RÉGLEMENTATION RELATIVE À LA PÊCHE DU SAUMON

    L'Acte de l'Amérique du Nord britannique de 1867 (à l'alinéa 12 de la partie 91) donne pleine et entière autorité au Parlement du Canada sur «les pêcheries côtières et celles à l'intérieur des terres».
 
     La première loi sur les pêcheries (commerciales et sportives) adoptée par le Parlement du Canada date du 22 mai 1868. Dans la partie 7 de cette loi de 1868, où l'on parle de la pêche du saumon atlantique ... en Ontario (!), on stipule que la saison de pêche (commerciale et sportive) va du 1 er mai au 31 juillet. Les législateurs prennent la peine de préciser que, dans le cas de la pêche sportive, il est interdit de pêcher autrement qu'à la mouche artificielle non plombée (with surface flies only) dans les fosses des rivières et des ruisseaux (in spawning pools).

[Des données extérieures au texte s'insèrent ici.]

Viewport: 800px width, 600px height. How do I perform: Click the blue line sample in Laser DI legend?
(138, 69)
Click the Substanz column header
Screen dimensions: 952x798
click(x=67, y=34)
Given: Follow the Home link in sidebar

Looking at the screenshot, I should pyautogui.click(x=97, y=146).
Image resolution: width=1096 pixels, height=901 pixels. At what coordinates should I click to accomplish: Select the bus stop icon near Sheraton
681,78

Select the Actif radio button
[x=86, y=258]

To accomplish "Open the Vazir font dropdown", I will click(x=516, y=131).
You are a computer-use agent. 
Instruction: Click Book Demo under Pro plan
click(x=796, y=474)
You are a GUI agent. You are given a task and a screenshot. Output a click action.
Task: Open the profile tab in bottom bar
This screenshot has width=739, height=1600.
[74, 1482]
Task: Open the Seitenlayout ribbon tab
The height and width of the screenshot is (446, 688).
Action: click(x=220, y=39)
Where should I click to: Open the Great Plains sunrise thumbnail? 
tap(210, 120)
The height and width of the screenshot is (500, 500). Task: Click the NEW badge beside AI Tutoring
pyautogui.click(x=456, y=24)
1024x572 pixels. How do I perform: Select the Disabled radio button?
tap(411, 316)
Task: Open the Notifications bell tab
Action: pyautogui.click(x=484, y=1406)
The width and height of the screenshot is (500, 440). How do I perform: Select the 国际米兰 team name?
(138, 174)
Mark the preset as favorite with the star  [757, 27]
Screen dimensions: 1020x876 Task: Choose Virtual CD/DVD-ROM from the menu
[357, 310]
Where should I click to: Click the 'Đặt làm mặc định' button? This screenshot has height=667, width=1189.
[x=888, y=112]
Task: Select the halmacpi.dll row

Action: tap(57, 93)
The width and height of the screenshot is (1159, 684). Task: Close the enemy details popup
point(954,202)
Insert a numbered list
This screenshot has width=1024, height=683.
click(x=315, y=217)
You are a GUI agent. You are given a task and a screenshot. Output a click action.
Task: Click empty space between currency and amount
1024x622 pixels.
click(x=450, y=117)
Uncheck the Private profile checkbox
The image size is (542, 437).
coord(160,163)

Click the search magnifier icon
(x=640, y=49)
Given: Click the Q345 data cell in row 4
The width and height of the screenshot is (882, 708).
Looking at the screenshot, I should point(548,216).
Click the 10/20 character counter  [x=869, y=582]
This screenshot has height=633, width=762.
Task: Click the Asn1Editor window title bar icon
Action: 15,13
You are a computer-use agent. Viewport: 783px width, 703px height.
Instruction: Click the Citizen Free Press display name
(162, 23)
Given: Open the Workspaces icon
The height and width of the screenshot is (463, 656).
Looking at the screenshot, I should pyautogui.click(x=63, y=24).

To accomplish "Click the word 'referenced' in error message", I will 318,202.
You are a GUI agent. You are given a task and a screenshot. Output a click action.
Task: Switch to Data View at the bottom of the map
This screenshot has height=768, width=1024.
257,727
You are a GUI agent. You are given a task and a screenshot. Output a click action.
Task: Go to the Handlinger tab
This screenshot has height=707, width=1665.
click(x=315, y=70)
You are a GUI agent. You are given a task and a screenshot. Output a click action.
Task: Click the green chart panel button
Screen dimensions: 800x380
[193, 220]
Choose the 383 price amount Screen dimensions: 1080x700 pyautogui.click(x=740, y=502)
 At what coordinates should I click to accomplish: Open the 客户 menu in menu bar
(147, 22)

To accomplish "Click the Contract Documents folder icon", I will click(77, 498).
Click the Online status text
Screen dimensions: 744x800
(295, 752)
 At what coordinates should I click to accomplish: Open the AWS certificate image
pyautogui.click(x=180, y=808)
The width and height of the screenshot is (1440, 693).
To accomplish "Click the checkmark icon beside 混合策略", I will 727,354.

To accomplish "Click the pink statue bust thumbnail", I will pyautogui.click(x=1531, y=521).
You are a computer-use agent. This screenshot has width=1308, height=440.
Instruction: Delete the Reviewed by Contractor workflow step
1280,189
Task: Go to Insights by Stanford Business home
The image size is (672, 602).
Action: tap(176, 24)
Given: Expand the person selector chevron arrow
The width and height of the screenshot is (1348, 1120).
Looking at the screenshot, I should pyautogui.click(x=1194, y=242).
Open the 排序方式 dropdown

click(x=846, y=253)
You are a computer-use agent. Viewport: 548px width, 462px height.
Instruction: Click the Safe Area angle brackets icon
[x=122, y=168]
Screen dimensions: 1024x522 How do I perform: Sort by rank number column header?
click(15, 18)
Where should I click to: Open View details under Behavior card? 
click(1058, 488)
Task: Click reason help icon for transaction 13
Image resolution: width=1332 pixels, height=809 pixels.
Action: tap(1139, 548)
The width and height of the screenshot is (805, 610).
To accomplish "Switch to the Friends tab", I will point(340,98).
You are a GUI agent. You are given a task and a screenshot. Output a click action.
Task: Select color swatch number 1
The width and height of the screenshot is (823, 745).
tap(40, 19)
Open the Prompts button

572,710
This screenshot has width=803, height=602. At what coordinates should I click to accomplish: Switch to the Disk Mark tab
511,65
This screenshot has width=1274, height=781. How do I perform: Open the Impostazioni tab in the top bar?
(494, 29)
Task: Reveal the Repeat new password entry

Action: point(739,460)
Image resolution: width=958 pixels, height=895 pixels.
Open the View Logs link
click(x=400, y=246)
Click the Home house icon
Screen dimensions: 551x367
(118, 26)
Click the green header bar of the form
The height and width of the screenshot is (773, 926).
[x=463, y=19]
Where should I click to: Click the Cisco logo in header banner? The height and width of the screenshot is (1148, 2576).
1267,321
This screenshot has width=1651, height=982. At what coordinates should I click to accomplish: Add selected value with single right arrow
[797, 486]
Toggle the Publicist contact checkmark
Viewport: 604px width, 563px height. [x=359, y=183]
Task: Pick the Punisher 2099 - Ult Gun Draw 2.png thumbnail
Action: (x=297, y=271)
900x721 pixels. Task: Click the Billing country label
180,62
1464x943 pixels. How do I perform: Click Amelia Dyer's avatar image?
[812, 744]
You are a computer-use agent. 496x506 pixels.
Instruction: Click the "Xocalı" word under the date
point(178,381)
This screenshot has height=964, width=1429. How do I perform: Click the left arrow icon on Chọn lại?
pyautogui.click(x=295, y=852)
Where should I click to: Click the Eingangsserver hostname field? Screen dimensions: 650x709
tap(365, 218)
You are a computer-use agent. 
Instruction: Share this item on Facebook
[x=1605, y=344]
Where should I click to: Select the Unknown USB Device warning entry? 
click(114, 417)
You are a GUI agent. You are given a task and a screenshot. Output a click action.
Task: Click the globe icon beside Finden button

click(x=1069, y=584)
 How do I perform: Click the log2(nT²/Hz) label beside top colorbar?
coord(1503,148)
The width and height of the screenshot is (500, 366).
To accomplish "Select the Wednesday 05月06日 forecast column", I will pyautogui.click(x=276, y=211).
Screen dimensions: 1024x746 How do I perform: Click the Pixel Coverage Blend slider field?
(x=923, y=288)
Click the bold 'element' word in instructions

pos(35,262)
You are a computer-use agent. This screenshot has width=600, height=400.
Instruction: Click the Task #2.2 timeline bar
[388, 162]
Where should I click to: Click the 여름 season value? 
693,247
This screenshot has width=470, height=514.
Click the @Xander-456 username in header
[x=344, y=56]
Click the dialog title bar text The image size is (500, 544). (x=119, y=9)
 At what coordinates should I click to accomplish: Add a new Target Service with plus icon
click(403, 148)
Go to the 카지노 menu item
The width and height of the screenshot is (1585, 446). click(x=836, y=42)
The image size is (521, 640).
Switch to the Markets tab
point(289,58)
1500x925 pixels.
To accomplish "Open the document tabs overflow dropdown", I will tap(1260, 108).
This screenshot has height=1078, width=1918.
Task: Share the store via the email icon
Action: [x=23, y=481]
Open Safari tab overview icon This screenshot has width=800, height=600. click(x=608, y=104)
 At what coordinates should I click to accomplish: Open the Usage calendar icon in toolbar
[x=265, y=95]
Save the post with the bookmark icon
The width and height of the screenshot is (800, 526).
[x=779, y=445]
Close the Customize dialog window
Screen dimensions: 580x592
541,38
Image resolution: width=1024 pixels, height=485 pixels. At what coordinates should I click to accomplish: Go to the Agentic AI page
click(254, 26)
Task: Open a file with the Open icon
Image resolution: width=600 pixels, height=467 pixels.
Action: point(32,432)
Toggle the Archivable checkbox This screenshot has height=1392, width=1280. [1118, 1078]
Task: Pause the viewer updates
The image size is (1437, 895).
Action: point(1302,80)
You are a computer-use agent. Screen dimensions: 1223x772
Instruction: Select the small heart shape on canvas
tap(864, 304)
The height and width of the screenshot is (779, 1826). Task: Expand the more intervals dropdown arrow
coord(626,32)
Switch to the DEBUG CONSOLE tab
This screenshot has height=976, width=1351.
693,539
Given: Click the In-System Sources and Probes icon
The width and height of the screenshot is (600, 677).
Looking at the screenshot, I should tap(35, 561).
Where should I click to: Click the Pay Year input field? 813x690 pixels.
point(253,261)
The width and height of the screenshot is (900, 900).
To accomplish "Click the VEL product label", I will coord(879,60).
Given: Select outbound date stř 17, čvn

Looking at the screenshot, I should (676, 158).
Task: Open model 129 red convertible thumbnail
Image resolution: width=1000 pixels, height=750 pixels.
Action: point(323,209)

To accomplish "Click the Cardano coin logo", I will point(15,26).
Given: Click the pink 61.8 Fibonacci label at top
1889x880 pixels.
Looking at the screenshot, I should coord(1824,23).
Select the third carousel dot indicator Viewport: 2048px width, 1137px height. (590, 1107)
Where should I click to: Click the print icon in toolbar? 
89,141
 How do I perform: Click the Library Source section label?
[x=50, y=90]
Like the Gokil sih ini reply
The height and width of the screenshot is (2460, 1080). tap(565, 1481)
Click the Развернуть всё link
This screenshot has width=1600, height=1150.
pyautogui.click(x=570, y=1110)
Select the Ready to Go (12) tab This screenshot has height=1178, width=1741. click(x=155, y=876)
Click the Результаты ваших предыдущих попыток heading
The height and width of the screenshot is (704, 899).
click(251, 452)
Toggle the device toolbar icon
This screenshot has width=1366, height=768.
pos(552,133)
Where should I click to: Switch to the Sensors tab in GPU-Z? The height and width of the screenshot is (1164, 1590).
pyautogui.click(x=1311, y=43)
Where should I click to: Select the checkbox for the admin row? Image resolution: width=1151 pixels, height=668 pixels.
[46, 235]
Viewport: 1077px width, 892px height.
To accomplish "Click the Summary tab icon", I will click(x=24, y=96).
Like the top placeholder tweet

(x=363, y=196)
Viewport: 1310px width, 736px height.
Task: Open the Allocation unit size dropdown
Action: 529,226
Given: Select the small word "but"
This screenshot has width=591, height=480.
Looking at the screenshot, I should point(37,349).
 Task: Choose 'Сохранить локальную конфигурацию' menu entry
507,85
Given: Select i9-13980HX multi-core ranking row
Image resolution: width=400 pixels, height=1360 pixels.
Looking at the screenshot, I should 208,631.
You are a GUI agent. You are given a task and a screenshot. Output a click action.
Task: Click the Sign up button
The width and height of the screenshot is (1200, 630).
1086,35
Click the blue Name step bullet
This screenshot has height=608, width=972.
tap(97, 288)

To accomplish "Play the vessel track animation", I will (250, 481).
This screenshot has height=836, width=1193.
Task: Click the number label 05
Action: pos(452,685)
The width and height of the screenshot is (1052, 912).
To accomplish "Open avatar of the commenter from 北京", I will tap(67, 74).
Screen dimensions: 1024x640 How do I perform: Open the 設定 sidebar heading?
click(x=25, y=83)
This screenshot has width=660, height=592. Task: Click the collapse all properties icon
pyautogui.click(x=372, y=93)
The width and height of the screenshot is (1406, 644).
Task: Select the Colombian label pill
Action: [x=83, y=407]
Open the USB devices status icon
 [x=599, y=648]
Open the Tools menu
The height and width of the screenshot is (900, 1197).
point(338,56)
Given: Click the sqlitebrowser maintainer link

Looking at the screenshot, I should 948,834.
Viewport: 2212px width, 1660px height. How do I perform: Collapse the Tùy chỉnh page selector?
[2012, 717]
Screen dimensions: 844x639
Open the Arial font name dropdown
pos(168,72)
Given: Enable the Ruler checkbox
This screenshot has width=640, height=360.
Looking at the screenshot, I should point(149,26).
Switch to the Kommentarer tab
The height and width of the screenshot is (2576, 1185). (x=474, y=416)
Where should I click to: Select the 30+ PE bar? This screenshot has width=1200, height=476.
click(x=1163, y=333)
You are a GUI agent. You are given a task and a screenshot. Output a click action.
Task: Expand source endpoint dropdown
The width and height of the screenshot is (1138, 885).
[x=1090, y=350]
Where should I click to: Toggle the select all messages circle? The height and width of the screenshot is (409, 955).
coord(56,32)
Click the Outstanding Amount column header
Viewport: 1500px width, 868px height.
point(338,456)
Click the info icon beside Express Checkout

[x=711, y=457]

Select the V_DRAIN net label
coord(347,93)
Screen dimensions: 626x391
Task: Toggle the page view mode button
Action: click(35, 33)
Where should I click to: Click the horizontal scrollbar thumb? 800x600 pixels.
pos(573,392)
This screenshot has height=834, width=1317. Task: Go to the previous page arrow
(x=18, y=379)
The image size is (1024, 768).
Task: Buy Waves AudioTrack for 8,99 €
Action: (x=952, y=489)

    On peut donc constater que l'obligation de pêcher le saumon atlantique à la mouche ne date pas d'hier.
RÉGLEMENTATION RELATIVE À LA PÊCHE DU SAUMON
     Lors des périodes d'eaux basses, les saumons concentrés dans les fosses sont très vulnérables: l'utilisation de leurres métalliques permet de les « crocheter» avec une facilité tellement déconcertante que ça en devient criminel. L'eau des rivières à saumons est d'une limpidité telle, surtout en période d'étiage, qu'il est facile pour un braconnier de localiser les saumons et de les accrocher dans une partie quelconque du corps à l'aide d'un leurre métallique pesant. Le même danger subsiste pendant la période préparatoire à la fraie, alors que les saumons séjournent dans des eaux peu profondes et qu'ils sont plus insouciants des activités humaines se déroulant à proximité.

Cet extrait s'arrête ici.